American Journal of Medicine and Medical Sciences

p-ISSN: 2165-901X    e-ISSN: 2165-9036

2023;  13(5): 702-707

doi:10.5923/j.ajmms.20231305.33

Received: Apr. 28, 2023; Accepted: May 21, 2023; Published: May 27, 2023

 

Algorithm for Identifying Risk Factors for Ovarian Hyperstimulation Syndrome

Kurbaniyazova Madina Zafarjanovna1, Azhetova Zhanerke Rakhimbaevna2, Saparbayeva Nasiba Rakhimbayevna1, Askarova Zebo Zafarjonovna3

1Assistant of the Department of Obstetrics and Gynecology, Urgench Branch of the Tashkent Medical Academy, Urgench, Uzbekistan

2Candidate of Medical Sciences, Associate Professor of the Department of Obstetrics and Gynecology No. 1 of NJSC "Astana Medical University" Republic of Kazakhstan, Astana, Kazakhstan

3Assiatant of the Department of Obstetrics and Gynecology №1, Samarkand State Medical University, Samarkand, Uzbekistan

Copyright © 2023 The Author(s). Published by Scientific & Academic Publishing.

This work is licensed under the Creative Commons Attribution International License (CC BY).
http://creativecommons.org/licenses/by/4.0/

Abstract

This problem of infertility is of great medical and socio-economic importance. First, OHSS is a disabling and potentially fatal iatrogenic complication. Patients with OHSS stay in hospital for a long time in wards and spend a lot of money on medicines, a woman is away from her family, work, and even causes disability. Predicting the risk of developing ovarian hyperstimulation syndrome in women is one of the most important areas in the development of modern medicine. The modern development of medicine should consider OHSS as a preventable complication of ovulation induction, so the main prevention of this syndrome is the assessment of risk factors at the first stage, that is, before stimulation, and the correct choice of drugs for ovulation induction.

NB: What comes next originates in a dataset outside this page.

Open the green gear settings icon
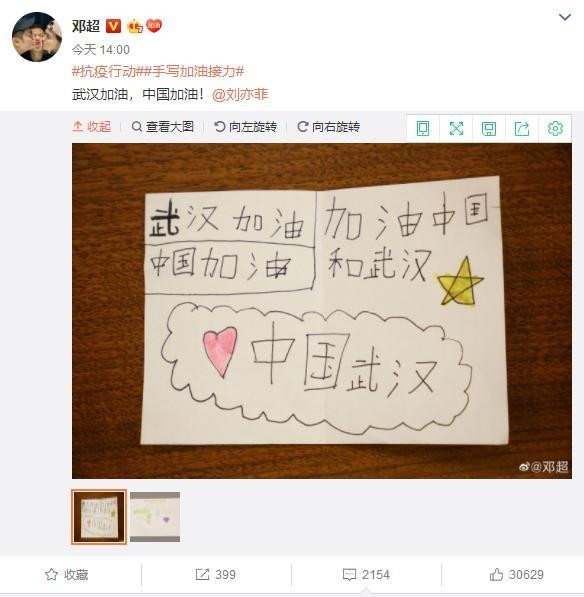The height and width of the screenshot is (597, 584). click(555, 128)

At the second stage, i.e. stage of direct stimulation, predictors of OHSS may be determined, ovulation triggers may be selected and medications may be used, or other tactics may be used, as indicated below.

Keywords: Algorithm, Ovarian hyperstimulation syndrome, Predictors, VEGF, ORPI

Cite this paper: Kurbaniyazova Madina Zafarjanovna, Azhetova Zhanerke Rakhimbaevna, Saparbayeva Nasiba Rakhimbayevna, Askarova Zebo Zafarjonovna, Algorithm for Identifying Risk Factors for Ovarian Hyperstimulation Syndrome, American Journal of Medicine and Medical Sciences, Vol. 13 No. 5, 2023, pp. 702-707. doi: 10.5923/j.ajmms.20231305.33.

Ovarian hyperstimulation syndrome (OHSS) is the most dangerous complication of ovulation induction associated with severe pathological reactions, and multiple organ failure even leads to fatal consequences. According to the Practical Committee of the American Society for Reproductive Medicine (2016), the incidence of all types of OHSS is 33%, of which 1–5% are moderate and severe [3].
Infertile women with normal body weight and PCOS often respond to ovulation stimulation with good and sometimes excessive follicle growth. The response of the ovaries to drugs in many cases depends on the dose of gonadotropins.
Early identification of predictors of an acute ovarian response helps to select the correct dose of drugs used for stimulation, which in turn leads to a reduction in complications such as missed induction cycles due to overreaction of the ovaries, multiple pregnancies and ovarian hyperstimulation. Strong response to OHSS Ovulation induction is accompanied by ovarian secretion of VEGF, a vasoactive angiogenic compound that increases capillary permeability and causes fluid to accumulate in the extravascular space. The basic classification of OHSS was developed by Golan and modified in 2021. The classification distinguishes 3 categories of severity and 5 degrees of severity [12].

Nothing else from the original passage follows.